CONSIGNA:
Reescribe el material desde su comienzo hasta la línea que contiene "pos(515,60)", incluida, cambiando "italic" por "bold" y dejando todo lo demás intacto.

DATOS PROPORCIONADOS:
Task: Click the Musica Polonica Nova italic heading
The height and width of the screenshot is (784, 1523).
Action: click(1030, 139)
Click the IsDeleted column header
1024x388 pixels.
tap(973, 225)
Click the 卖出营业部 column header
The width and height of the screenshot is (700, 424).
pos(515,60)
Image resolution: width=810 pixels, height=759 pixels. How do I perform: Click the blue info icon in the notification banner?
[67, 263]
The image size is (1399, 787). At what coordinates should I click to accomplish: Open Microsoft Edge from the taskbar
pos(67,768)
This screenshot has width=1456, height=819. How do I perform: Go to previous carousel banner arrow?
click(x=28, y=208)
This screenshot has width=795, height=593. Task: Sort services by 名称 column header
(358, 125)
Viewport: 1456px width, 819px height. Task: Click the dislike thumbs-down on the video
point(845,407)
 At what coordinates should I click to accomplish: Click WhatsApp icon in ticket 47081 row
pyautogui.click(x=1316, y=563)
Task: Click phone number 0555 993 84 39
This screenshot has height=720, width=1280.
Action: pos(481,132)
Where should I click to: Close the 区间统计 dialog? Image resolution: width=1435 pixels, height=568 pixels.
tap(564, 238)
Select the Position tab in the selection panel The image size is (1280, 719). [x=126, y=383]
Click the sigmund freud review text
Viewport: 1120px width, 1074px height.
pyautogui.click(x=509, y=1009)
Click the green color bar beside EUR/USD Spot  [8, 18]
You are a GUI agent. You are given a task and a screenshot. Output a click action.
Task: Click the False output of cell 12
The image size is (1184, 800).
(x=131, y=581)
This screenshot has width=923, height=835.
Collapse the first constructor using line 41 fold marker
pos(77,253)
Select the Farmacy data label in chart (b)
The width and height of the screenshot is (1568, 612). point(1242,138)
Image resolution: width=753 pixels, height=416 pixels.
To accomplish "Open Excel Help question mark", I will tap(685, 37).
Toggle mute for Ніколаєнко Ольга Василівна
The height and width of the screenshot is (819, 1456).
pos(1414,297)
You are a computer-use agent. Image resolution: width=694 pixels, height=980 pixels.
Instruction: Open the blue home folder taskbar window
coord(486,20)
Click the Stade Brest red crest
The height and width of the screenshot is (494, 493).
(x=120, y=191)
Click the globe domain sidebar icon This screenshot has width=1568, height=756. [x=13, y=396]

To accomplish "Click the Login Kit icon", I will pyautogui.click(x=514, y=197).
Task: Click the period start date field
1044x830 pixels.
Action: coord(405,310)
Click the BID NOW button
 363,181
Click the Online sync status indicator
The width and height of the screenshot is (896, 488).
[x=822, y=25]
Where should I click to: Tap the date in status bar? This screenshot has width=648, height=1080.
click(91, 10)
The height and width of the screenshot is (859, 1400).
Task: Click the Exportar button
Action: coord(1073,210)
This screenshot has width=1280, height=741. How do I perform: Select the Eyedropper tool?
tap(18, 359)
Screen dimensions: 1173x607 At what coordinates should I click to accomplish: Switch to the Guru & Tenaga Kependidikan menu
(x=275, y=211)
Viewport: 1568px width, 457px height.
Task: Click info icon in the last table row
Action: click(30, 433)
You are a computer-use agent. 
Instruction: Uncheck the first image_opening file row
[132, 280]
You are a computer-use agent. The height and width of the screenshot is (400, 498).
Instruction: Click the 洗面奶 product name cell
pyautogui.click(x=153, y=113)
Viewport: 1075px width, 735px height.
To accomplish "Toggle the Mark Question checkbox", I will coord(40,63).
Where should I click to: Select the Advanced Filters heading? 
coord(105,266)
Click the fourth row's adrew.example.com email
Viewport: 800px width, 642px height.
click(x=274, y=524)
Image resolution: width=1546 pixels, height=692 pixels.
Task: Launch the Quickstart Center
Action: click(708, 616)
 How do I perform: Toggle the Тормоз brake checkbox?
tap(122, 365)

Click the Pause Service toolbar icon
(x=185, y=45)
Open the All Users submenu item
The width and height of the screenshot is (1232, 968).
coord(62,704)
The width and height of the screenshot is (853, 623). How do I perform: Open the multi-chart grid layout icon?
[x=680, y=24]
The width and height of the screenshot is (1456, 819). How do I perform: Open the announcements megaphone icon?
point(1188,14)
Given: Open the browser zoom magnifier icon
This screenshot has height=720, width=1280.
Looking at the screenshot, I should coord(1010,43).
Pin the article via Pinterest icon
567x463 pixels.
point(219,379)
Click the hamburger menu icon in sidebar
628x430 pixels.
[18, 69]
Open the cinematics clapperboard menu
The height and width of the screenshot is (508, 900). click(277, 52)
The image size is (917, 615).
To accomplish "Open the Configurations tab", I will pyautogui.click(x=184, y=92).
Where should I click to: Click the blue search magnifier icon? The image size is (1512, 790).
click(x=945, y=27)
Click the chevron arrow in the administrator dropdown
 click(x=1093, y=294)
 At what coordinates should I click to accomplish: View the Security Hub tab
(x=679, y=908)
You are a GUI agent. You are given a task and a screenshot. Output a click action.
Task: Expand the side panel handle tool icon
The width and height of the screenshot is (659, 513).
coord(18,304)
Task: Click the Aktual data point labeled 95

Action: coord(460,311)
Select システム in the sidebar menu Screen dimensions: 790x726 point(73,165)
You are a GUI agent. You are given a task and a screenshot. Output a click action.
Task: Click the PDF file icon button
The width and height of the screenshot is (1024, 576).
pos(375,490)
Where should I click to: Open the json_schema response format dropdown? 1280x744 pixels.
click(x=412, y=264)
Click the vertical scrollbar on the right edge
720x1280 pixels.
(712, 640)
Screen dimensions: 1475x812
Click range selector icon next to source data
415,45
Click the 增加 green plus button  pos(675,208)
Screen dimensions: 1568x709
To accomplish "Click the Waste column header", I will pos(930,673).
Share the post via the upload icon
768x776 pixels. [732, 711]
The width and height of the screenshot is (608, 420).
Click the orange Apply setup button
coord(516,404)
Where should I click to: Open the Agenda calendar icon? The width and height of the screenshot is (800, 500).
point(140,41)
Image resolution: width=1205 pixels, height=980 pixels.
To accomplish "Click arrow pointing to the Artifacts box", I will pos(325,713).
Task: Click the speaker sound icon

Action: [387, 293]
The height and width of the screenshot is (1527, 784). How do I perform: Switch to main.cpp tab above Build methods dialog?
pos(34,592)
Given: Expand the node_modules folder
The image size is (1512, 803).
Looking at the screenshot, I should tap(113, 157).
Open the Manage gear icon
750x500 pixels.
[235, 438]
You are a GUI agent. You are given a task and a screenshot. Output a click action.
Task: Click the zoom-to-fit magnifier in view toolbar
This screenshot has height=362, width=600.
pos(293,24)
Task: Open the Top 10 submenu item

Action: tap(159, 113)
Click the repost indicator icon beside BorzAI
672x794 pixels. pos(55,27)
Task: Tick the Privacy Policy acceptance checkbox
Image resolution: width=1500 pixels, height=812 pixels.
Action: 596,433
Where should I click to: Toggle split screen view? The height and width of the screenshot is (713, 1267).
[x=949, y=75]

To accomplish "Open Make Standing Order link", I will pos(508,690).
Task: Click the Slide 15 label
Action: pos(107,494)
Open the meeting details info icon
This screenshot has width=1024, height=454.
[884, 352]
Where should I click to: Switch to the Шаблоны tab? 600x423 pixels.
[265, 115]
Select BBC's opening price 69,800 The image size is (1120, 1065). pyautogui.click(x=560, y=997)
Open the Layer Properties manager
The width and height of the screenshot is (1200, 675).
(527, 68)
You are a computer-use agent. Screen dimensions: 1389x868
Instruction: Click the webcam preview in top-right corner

RESULTADO DEL EJERCICIO:
Task: Click the Musica Polonica Nova bold heading
The height and width of the screenshot is (784, 1523).
Action: click(1030, 139)
Click the IsDeleted column header
1024x388 pixels.
tap(973, 225)
Click the 卖出营业部 column header
The width and height of the screenshot is (700, 424).
pos(515,60)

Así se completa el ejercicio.